Exercises.
1. Answer each question from the biography of Hugh Garden.
(a) In what year did Garden join the Chicago Architectural Club?
(b) With whom was Garden invited to go into partnership in 1895?
(c) What was the largest of the firm's designs?
2. In the biography of Hugh Garden, take the passage that begins at the words "Hugh Mackie Gordon" and ends after "School of Architecture.". Write it out again with "draftsman" changed to "drafter".
3. Carry on the biography of Hugh Garden from its final sentence.

Hugh Garden

 

 

Hugh Mackie Gordon Garden was born in Toronto, Ontario in 1873. He moved with his family to Minneapolis, Minnesota in 1887 and after the untimely death of his father he sought work as a draftsman to help support the family. In the late 1880’s Garden and his family moved to Chicago with the hope of obtaining better opportunities in the field of architecture. He gained his experience by working for Sheply, Rutan and Coolidge, Howard Van Doren Shaw, Henry Ives Cobb and Frank Lloyd Wright. In 1892 he joined the Chicago Architectural Club where he associated with the architects that worked at Steinway Hall and who made up the Prairie School of Architecture.

In 1895 he was invited to go into partnership with Richard Schmidt as the chief designer. The firm of Schmidt and Garden produced primarily commercial buildings and public park buildings and had planned over 300 hospitals. The largest of their designs was the prairie-influenced original building of Michael Reese Hospital in Chicago. Garden possessed a delicate sense of proportion and followed the philosophies of Louis Sullivan’s simplification of the basic form.

Data supplied.
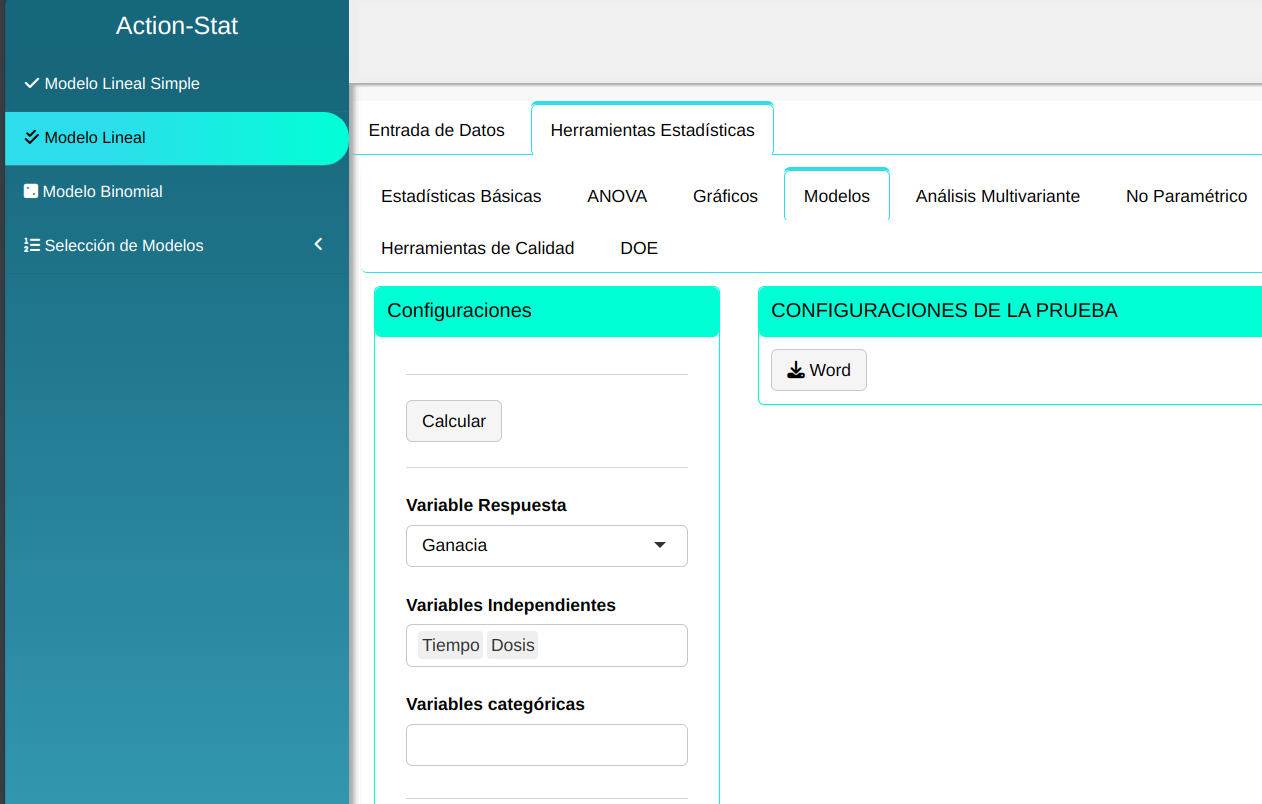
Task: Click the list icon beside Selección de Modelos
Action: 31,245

---

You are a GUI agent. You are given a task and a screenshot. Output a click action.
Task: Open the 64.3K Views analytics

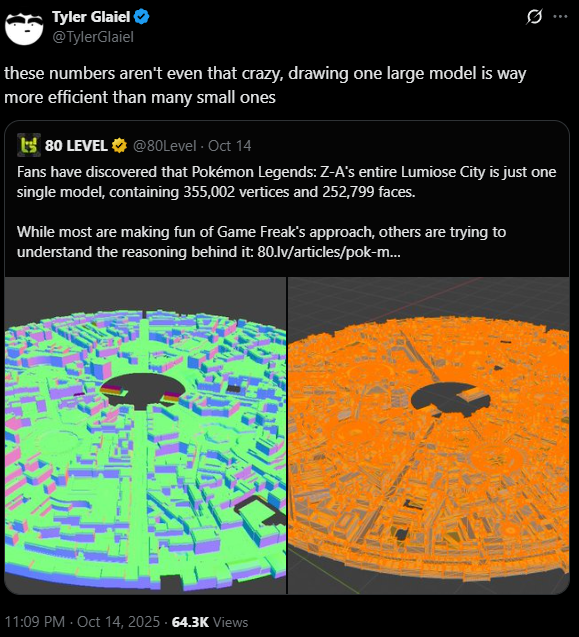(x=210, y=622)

Written responses.
1.
(a) 1892
(b) Richard Schmidt
(c) The prairie-influenced original building of Michael Reese Hospital in Chicago

2.
Hugh Mackie Gordon Garden was born in Toronto, Ontario in 1873. He moved with his family to Minneapolis, Minnesota in 1887 and after the untimely death of his father he sought work as a drafter to help support the family. In the late 1880’s Garden and his family moved to Chicago with the hope of obtaining better opportunities in the field of architecture. He gained his experience by working for Sheply, Rutan and Coolidge, Howard Van Doren Shaw, Henry Ives Cobb and Frank Lloyd Wright. In 1892 he joined the Chicago Architectural Club where he associated with the architects that worked at Steinway Hall and who made up the Prairie School of Architecture.

3.
In 1906 Schmidt and Garden added a third partner, Edgar Martin. This partnership lasted for almost 20 years with some of their more well-known commissions in Chicago being the Montgomery Ward warehouse building on the Chicago River at Chicago Avenue and also the Ambassador Hotel on State Street. By 1925 Martin had left the firm and was replaced with longtime employee Carl A. Erickson and the firm was renamed Schmidt, Garden and Erickson.

One of the projects that Garden also worked on was the design of the Julia C. Lathrop Homes, a public housing project in Chicago at Diversey and Damen Avenues. It was a mix of two and three story apartments and row houses designed in collaboration with Thomas Tallmadge, Vernon Watson, and others in 1936. Garden continued his career into the 1950’s and died in 1961.